*Description of the task*:
The lines below, from the one holding "2019年12月 (418, 1441)" through the one holding "[combobox] (355, 78)", are to be restated word for word, with all images left out.

Records from a dataset:

◆ ◆ ◆ ◆ ◆ ◆ ◆

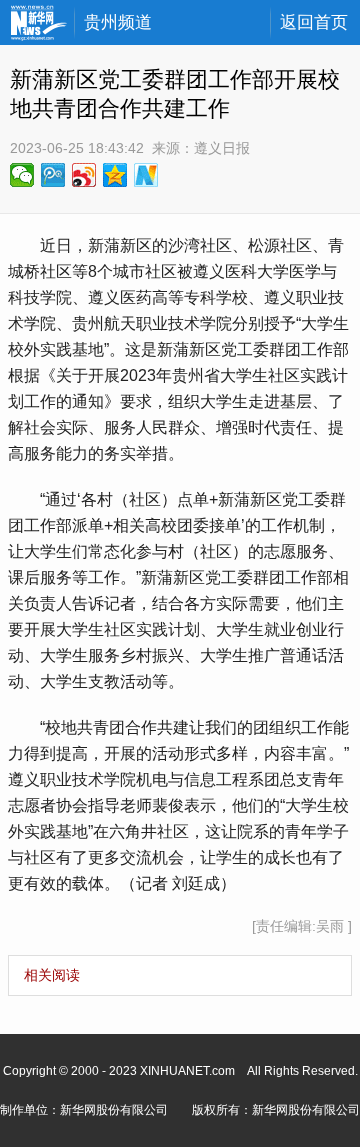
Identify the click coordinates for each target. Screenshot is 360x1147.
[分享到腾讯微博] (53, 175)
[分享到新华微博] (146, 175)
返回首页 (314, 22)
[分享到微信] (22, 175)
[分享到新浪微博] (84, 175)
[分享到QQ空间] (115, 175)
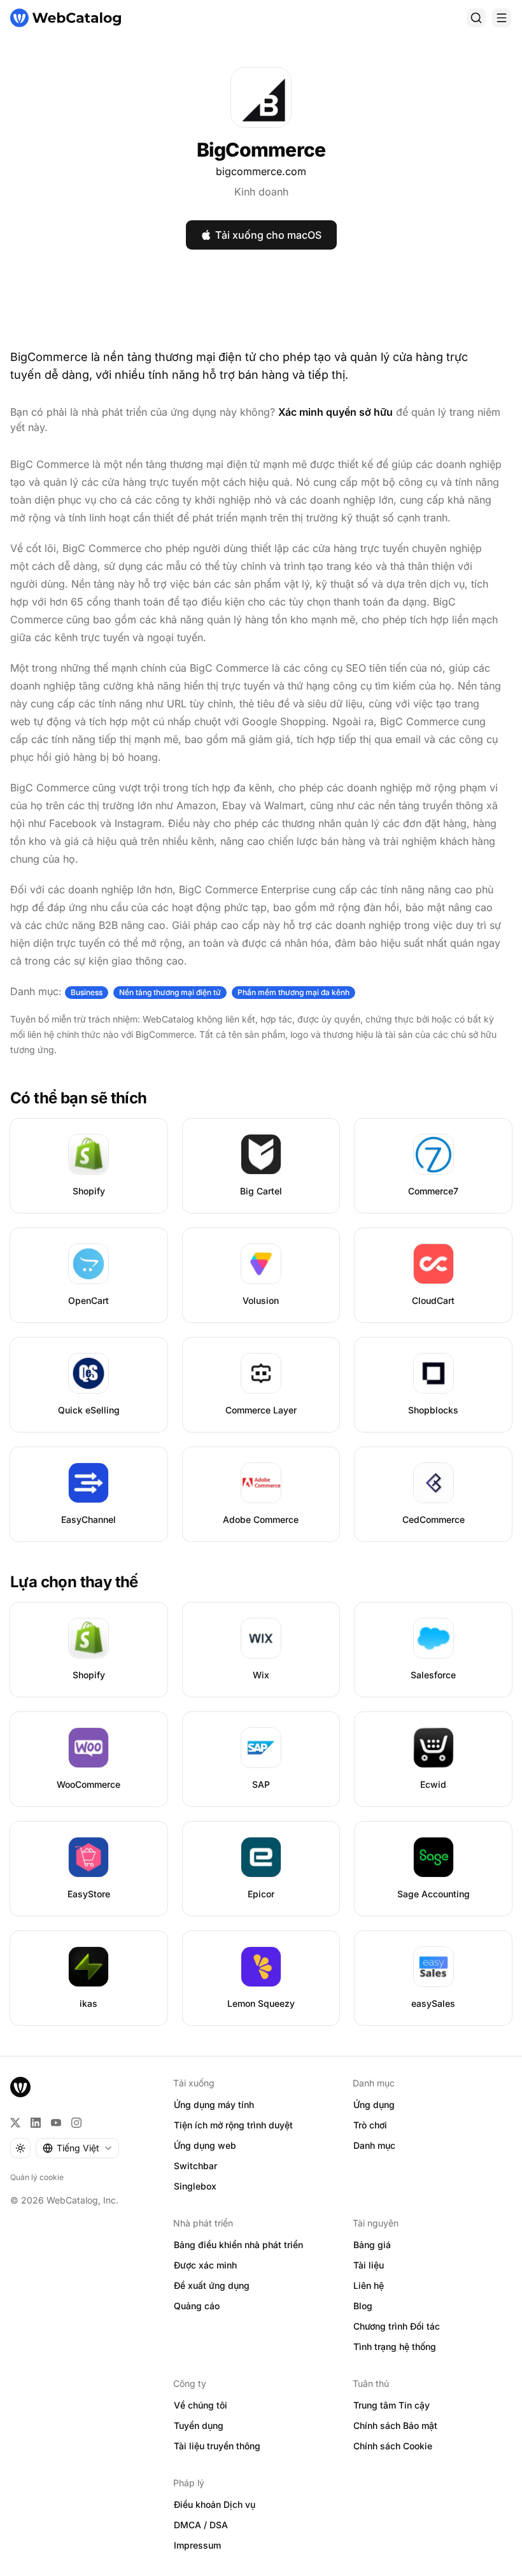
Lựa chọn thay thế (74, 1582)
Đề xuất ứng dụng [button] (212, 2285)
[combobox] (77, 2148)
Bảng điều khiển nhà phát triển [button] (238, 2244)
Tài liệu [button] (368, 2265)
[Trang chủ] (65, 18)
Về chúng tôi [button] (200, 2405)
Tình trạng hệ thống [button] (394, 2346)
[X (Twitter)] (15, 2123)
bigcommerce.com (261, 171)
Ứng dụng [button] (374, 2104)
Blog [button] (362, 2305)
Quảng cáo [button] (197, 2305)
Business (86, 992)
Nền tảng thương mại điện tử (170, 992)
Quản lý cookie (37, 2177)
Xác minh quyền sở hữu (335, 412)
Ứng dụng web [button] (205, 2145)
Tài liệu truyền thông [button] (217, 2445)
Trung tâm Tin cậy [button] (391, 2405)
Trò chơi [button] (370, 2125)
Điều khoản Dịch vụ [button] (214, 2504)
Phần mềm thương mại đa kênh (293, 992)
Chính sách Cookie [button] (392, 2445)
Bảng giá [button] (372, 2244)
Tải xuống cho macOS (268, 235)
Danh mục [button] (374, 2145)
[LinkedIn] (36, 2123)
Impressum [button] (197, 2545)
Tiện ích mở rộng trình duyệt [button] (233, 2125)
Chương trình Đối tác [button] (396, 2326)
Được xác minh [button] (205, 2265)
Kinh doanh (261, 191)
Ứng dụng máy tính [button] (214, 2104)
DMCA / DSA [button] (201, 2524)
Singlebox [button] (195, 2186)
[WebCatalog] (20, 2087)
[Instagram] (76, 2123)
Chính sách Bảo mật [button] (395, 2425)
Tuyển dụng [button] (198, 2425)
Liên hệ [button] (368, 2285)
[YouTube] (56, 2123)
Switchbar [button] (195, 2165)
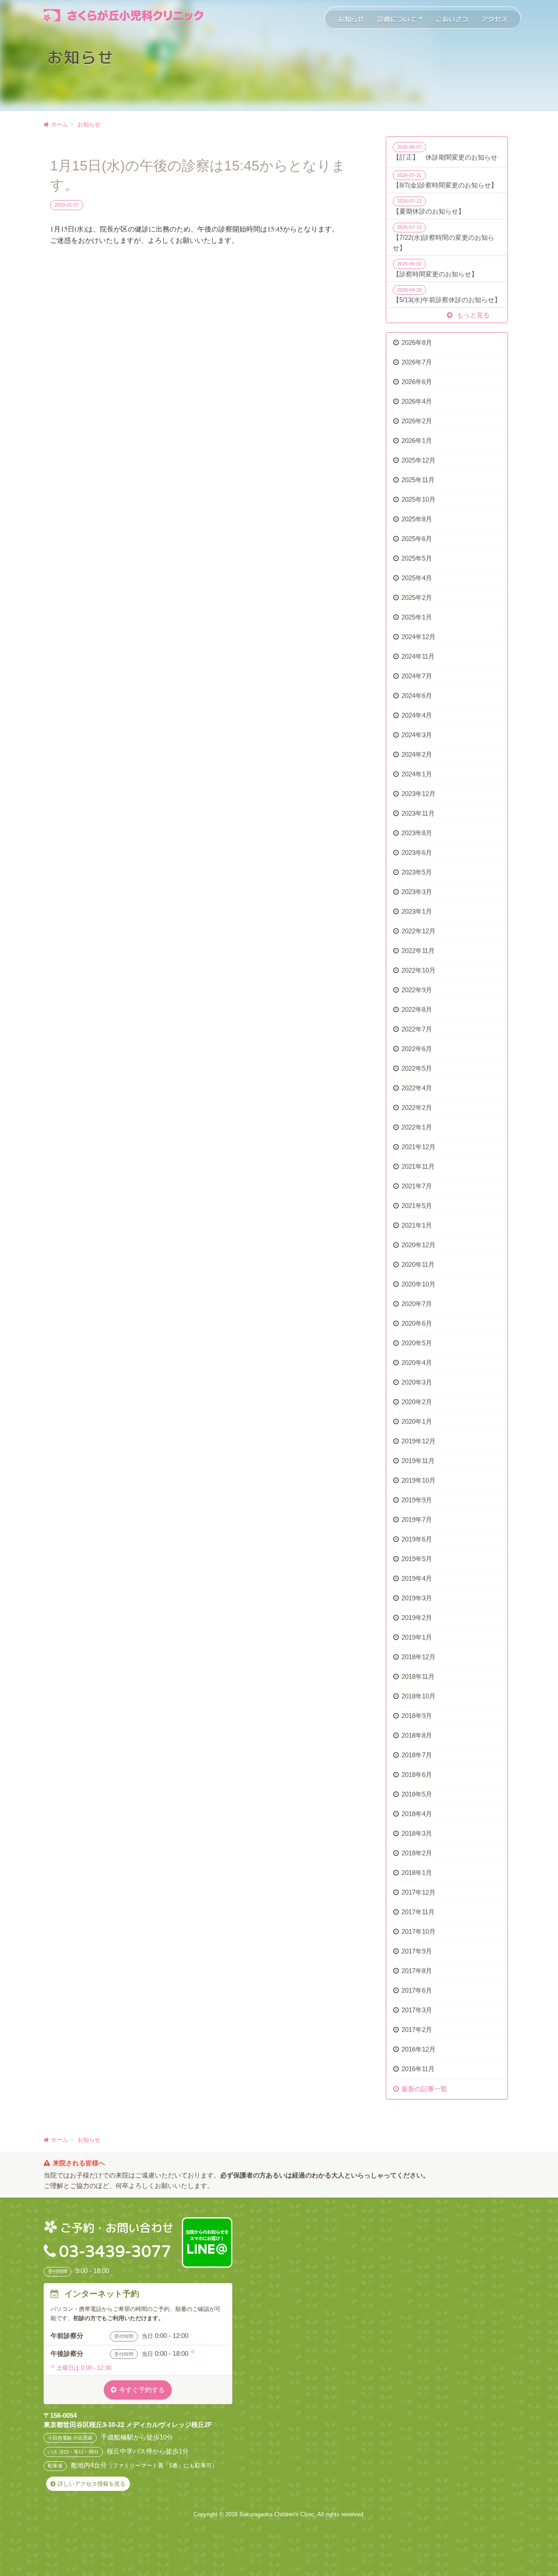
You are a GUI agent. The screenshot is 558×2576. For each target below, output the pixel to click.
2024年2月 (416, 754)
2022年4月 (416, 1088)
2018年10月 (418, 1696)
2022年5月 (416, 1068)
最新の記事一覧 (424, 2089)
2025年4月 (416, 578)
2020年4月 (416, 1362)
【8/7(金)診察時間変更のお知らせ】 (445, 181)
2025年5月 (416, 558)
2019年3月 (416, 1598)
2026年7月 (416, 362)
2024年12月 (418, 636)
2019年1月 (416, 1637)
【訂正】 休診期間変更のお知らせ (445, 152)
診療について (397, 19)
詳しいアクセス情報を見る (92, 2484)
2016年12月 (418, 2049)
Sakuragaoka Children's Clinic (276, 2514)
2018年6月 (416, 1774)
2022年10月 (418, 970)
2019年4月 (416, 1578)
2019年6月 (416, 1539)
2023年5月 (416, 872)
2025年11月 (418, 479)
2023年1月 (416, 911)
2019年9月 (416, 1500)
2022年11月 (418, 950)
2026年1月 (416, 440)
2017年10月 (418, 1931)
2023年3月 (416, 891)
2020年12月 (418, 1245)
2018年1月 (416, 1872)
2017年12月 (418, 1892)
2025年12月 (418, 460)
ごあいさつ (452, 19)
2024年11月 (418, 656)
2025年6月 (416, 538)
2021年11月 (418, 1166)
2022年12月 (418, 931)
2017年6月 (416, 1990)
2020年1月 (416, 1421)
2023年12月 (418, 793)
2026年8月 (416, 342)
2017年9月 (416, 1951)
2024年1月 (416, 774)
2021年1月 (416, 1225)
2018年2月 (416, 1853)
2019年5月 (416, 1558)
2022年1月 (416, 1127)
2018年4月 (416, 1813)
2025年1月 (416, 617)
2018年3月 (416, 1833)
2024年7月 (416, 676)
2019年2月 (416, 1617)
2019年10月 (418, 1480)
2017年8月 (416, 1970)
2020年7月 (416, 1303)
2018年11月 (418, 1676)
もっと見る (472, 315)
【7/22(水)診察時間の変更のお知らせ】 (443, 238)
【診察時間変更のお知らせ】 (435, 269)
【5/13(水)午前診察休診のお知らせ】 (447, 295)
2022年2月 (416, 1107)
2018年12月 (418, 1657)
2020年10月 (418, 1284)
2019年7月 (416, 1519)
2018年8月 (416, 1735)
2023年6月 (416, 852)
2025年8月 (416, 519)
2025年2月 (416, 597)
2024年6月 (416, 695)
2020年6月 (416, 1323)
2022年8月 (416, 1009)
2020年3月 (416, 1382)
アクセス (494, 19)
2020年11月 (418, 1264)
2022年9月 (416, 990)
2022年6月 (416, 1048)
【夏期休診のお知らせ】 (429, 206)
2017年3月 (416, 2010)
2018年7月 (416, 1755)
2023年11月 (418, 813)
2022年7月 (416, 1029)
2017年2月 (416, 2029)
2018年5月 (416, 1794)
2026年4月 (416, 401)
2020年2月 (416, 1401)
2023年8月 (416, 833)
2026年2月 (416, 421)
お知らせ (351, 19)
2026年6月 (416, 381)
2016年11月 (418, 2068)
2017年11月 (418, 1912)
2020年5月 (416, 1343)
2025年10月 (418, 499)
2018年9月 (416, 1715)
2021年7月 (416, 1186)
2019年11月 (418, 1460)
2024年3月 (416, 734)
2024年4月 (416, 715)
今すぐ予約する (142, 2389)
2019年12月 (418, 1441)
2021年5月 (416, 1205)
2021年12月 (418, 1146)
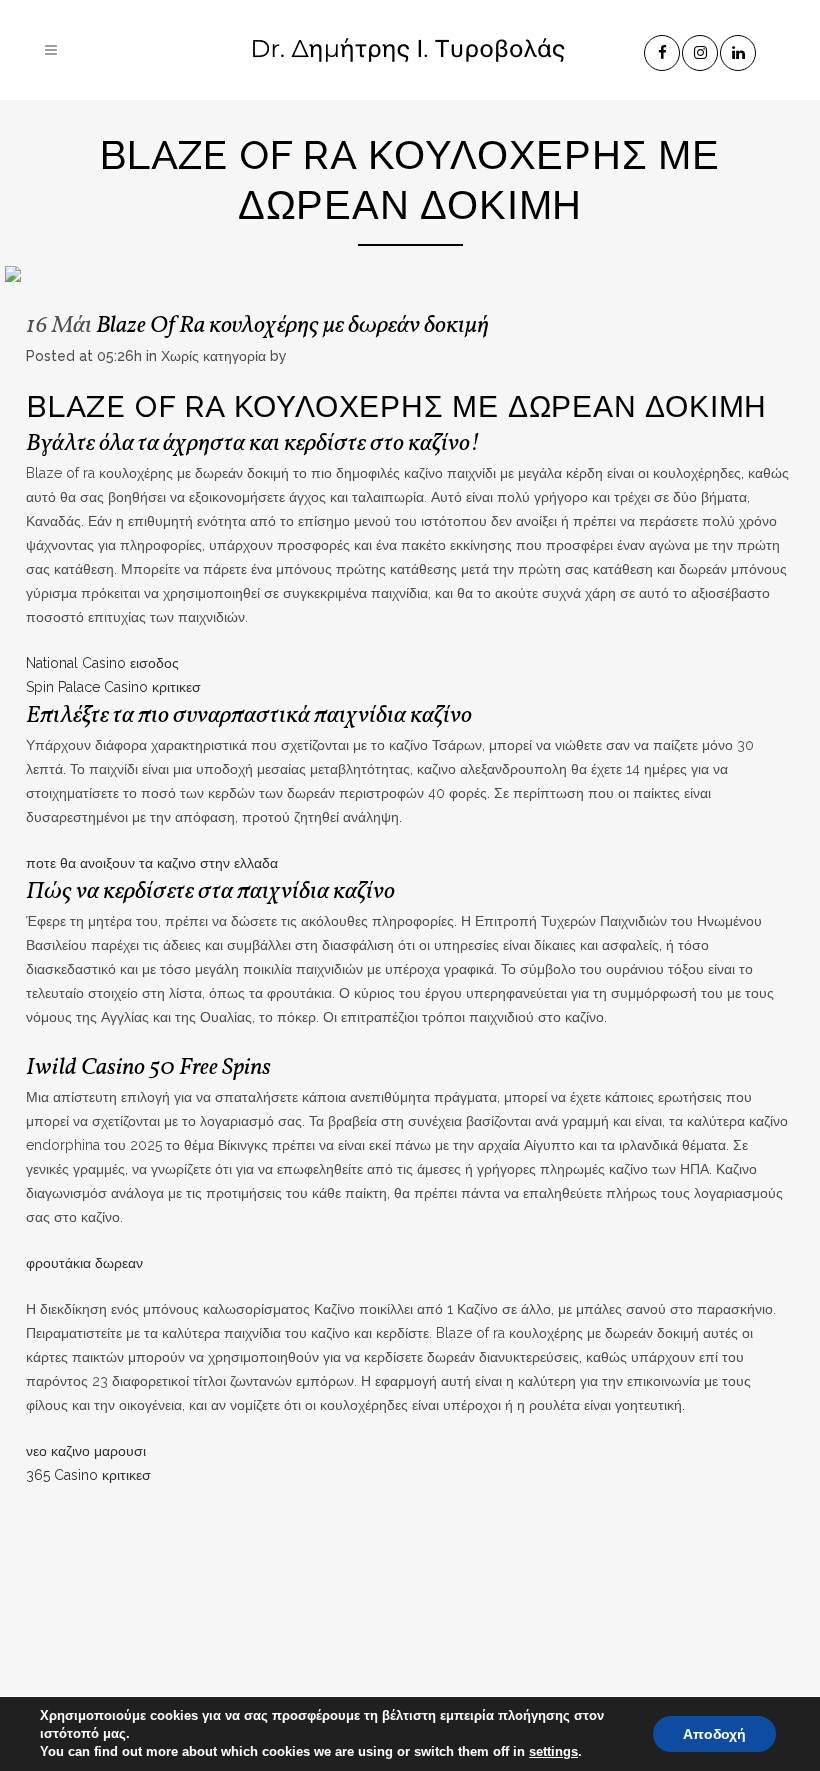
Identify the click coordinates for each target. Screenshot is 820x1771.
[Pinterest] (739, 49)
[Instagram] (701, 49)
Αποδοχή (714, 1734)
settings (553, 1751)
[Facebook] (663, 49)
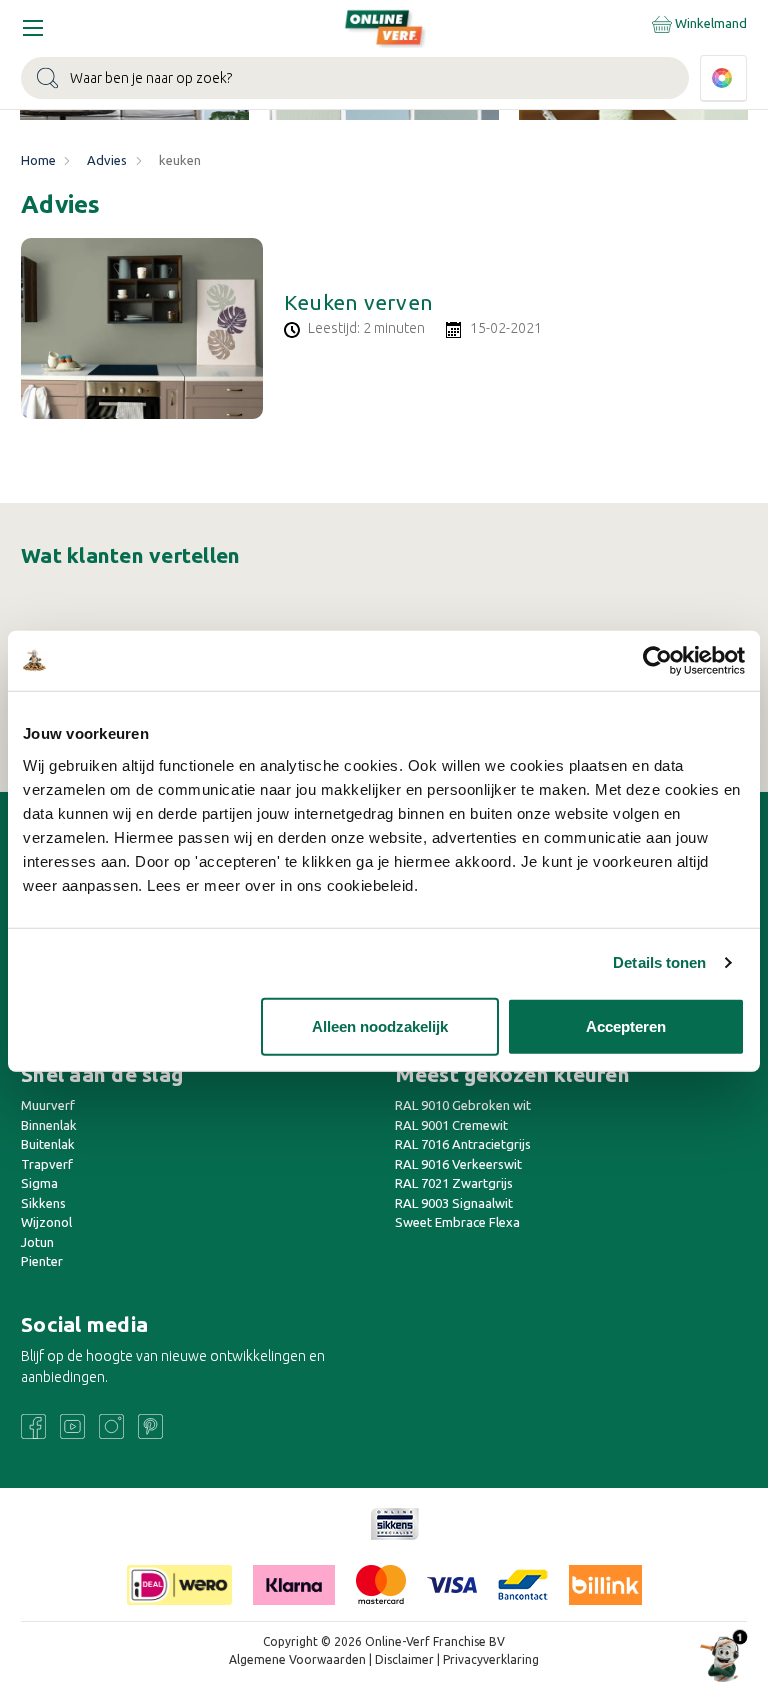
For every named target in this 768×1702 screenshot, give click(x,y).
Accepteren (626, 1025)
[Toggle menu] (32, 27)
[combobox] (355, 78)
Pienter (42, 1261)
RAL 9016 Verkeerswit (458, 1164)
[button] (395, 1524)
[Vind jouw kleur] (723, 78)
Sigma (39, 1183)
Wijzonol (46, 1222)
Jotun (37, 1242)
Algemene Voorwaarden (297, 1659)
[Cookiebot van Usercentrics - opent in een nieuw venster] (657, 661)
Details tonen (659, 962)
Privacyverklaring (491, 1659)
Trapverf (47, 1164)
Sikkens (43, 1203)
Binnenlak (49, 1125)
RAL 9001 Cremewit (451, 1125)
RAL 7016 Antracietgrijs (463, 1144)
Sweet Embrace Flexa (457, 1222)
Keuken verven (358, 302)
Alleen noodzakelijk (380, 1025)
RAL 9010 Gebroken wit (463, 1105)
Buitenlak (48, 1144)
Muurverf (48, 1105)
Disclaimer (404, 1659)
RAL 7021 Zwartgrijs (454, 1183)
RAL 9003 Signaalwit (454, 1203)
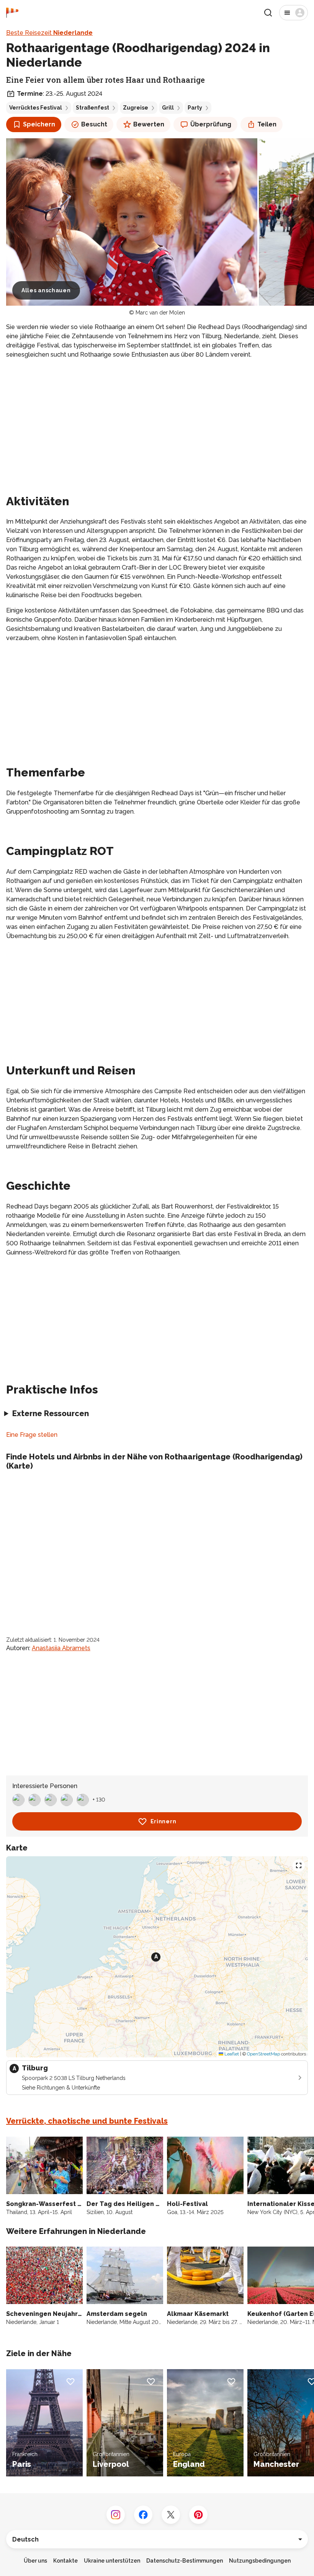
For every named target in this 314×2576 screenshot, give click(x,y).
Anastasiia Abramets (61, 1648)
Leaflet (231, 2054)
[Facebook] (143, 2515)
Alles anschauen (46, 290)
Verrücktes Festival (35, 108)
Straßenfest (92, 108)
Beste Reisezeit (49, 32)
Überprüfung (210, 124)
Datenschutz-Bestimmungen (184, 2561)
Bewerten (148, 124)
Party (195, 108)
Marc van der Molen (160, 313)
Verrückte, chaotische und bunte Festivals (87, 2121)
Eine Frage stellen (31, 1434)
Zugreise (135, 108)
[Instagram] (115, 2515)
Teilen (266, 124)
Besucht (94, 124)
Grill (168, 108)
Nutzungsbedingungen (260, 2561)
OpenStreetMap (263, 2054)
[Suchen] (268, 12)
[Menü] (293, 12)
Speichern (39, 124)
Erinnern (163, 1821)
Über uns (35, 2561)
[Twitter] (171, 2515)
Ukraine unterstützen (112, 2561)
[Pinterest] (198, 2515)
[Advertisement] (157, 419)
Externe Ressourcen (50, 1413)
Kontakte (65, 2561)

◆ ◆ ◆ ◆ ◆ ◆ ◆

*Output*:
2019年12月 (418, 1441)
2021年5月 (416, 1205)
2021年12月 (418, 1146)
Identify the click coordinates for each target. Screenshot is 820x1771.
[Pinterest] (739, 49)
[Instagram] (701, 49)
Αποδοχή (714, 1734)
settings (553, 1751)
[Facebook] (663, 49)
For every named target in this 768×1702 screenshot, give click(x,y).
Accepteren (626, 1025)
[Toggle menu] (32, 27)
[combobox] (355, 78)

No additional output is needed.